## PROBLEM TO WORK ON
Give every line below again, exactly as it appears.

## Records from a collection
--------------------

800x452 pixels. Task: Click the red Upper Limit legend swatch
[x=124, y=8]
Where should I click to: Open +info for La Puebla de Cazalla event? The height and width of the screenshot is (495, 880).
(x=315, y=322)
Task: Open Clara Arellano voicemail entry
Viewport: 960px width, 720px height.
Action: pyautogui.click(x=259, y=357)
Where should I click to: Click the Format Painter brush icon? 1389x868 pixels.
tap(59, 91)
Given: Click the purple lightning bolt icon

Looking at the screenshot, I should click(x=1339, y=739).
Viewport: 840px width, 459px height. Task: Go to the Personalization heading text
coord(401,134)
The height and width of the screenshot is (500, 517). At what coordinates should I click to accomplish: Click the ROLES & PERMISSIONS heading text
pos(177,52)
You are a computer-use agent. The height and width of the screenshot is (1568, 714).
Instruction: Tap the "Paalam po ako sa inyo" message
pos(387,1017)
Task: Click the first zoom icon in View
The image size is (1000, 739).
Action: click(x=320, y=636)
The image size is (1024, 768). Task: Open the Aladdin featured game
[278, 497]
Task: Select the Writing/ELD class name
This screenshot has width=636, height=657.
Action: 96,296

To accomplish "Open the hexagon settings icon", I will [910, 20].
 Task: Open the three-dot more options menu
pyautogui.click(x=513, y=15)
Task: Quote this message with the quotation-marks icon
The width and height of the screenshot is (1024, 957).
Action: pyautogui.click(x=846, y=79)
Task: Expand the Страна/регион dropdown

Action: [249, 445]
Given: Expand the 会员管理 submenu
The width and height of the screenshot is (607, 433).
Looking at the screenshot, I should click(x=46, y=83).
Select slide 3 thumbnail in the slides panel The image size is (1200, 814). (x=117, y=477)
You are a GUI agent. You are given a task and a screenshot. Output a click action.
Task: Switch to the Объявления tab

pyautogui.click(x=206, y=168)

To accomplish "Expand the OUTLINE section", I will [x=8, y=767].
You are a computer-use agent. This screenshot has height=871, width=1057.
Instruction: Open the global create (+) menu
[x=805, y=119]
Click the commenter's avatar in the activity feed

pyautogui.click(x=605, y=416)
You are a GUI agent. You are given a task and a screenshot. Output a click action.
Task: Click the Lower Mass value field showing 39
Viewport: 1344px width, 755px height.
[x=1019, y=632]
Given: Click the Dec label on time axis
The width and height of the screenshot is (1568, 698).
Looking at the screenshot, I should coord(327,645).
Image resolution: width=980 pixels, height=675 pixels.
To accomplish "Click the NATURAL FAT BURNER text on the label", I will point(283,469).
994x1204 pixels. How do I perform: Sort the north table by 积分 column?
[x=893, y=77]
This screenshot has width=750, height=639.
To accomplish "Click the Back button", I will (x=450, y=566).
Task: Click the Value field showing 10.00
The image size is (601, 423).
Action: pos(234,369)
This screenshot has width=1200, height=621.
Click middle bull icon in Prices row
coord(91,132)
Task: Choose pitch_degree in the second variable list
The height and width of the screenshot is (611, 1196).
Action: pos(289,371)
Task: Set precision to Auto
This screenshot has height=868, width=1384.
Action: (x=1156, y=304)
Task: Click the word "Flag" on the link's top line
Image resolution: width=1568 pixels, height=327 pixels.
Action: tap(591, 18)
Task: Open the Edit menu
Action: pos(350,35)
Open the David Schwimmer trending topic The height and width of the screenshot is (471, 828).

--------------------

## EXERCISE ANSWER
800x452 pixels. Task: Click the red Upper Limit legend swatch
[x=124, y=8]
Where should I click to: Open +info for La Puebla de Cazalla event? The height and width of the screenshot is (495, 880).
(x=315, y=322)
Task: Open Clara Arellano voicemail entry
Viewport: 960px width, 720px height.
Action: pyautogui.click(x=259, y=357)
Where should I click to: Click the Format Painter brush icon? 1389x868 pixels.
tap(59, 91)
Given: Click the purple lightning bolt icon

Looking at the screenshot, I should click(x=1339, y=739).
Viewport: 840px width, 459px height. Task: Go to the Personalization heading text
coord(401,134)
The height and width of the screenshot is (500, 517). At what coordinates should I click to accomplish: Click the ROLES & PERMISSIONS heading text
pos(177,52)
You are a computer-use agent. The height and width of the screenshot is (1568, 714).
Instruction: Tap the "Paalam po ako sa inyo" message
pos(387,1017)
Task: Click the first zoom icon in View
The image size is (1000, 739).
Action: click(x=320, y=636)
The image size is (1024, 768). Task: Open the Aladdin featured game
[278, 497]
Task: Select the Writing/ELD class name
This screenshot has width=636, height=657.
Action: 96,296

To accomplish "Open the hexagon settings icon", I will [910, 20].
 Task: Open the three-dot more options menu
pyautogui.click(x=513, y=15)
Task: Quote this message with the quotation-marks icon
The width and height of the screenshot is (1024, 957).
Action: pyautogui.click(x=846, y=79)
Task: Expand the Страна/регион dropdown

Action: [249, 445]
Given: Expand the 会员管理 submenu
The width and height of the screenshot is (607, 433).
Looking at the screenshot, I should click(x=46, y=83).
Select slide 3 thumbnail in the slides panel The image size is (1200, 814). (x=117, y=477)
You are a GUI agent. You are given a task and a screenshot. Output a click action.
Task: Switch to the Объявления tab

pyautogui.click(x=206, y=168)

To accomplish "Expand the OUTLINE section", I will [x=8, y=767].
You are a computer-use agent. This screenshot has height=871, width=1057.
Instruction: Open the global create (+) menu
[x=805, y=119]
Click the commenter's avatar in the activity feed

pyautogui.click(x=605, y=416)
You are a GUI agent. You are given a task and a screenshot. Output a click action.
Task: Click the Lower Mass value field showing 39
Viewport: 1344px width, 755px height.
[x=1019, y=632]
Given: Click the Dec label on time axis
The width and height of the screenshot is (1568, 698).
Looking at the screenshot, I should coord(327,645).
Image resolution: width=980 pixels, height=675 pixels.
To accomplish "Click the NATURAL FAT BURNER text on the label", I will point(283,469).
994x1204 pixels. How do I perform: Sort the north table by 积分 column?
[x=893, y=77]
This screenshot has width=750, height=639.
To accomplish "Click the Back button", I will (x=450, y=566).
Task: Click the Value field showing 10.00
The image size is (601, 423).
Action: pos(234,369)
This screenshot has width=1200, height=621.
Click middle bull icon in Prices row
coord(91,132)
Task: Choose pitch_degree in the second variable list
The height and width of the screenshot is (611, 1196).
Action: pos(289,371)
Task: Set precision to Auto
This screenshot has height=868, width=1384.
Action: (x=1156, y=304)
Task: Click the word "Flag" on the link's top line
Image resolution: width=1568 pixels, height=327 pixels.
Action: tap(591, 18)
Task: Open the Edit menu
Action: pos(350,35)
Open the David Schwimmer trending topic The height and width of the screenshot is (471, 828).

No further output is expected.